Daneben gibt es noch das "Super-Premium-Gold-Paket", nämlich die Möglichkeit ohne Vorrangprüfung und mit unbefristeter Aufenthaltsperspektive als akademisch qualifizierte Kraft zuzuwandern. Die ist an die Überschreitung eines bestimmten Jahreseinkommens geknüpft. Dieser Betrag wurde zum 1. Januar 2009 von einer Summe von etwas über 80.000 auf damals 64.800 Euro im Jahr abgesenkt. Er orientiert sich an der Beitragsbemessungsgrenze zur gesetzlichen Rentenversicherung und liegt aktuell bei 66.000 Euro. Natürlich kann man sich eine geringere Summe für diese sehr einfache Zuwanderungsmöglichkeit vorstellen. Man muss allerdings wissen, dass sich dies auf den Arbeitsmarkt für akademisch qualifizierte Arbeitskräfte, insbesondere den Einstiegsarbeitsmarkt für junge Ingenieure und andere Spitzenkräfte, auswirkt. Es besteht die Gefahr, dass deren Gehälter sinken, wenn eine preiswertere Konkurrenz aus anderen Ländern möglich ist. Aus diesem Grund darf die Schwelle nicht zu weit nach unten gesenkt werden Lohndumping darf nicht unser Ziel sein.
Die Wechsel in ein anderes Land ist häufig eine Entscheidung der ganzen Familie. Hochqualifizierte müssen sich für ein interessantes Arbeitsplatzangebot nicht von ihrer Familie trennen. Die Ehegatten können mitkommen und unmittelbar, ohne Vorabprüfung, eine Arbeit in Deutschland aufnehmen.
Der Austausch von Managern innerhalb eines Konzerns ist ohne Einschränkung möglich.
Das heißt: Auch leitende Angestellte und Personen, die unternehmensspezifische Kenntnisse haben, können bei einer konzerninternen Versetzung nach Deutschland ohne Vorrangprüfung hier arbeiten. Das gleiche gilt für ihre Familienangehörigen.
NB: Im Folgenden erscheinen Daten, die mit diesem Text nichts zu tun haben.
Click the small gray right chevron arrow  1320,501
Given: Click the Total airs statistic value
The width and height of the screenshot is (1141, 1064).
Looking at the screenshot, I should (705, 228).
Wer in Deutschland einen Universitätsabschluss erworben hat, kann auch in Deutschland einen Arbeitsplatz suchen und ohne Vorabprüfung eine Arbeit aufnehmen. Es wird lediglich überprüft, ob das Gehalt vorgesehen ist, das üblicherweise gezahlt wird und ob das etwas mit der Ausbildung zu tun hat, die man an einer deutschen Universität absolviert hat. Übrigens besteht diese Möglichkeit auch noch Jahre später.
Und wer das Abitur an einer deutschen Auslandschule gemacht hat, kann ebenfalls ohne Vorabprüfung leicht in Deutschland arbeiten.
Gemessen an diesen Fakten kommt einem die aktuelle Debatte ziemlich bizarr vor.
Eines ist aber auch klar: Ein Fachkräftemangel bei Berufen, die eine klassische Lehre voraussetzen, existiert nur, weil die Unternehmen ihrer Verantwortung im Bereich der Ausbildung nicht nachkommen. So werden in den Pflegeberufen nicht nur zu geringe Löhne gezahlt, es wird auch zu wenig ausgebildet. Wenn dieses Problem aber über Zuwanderung gelöst würde, dann wird es in Deutschland nicht gelingen, die Arbeitslosigkeit zu reduzieren. Die Lösung muss lauten: mehr Berufsausbildung für junge Menschen und die Nachqualifizierung derjenigen, die arbeitslos sind und nicht können, was der Arbeitsmarkt benötigt. Es ist verheerend, dass in den nächsten Jahren Milliarden bei der Qualifizierung von Arbeitslosen eingespart werden sollen, während in Deutschland lauter öffentliche Reden über die Notwendigkeit besserer Qualifizierung von Arbeitssuchenden gehalten werden. Das ist unmoralisch.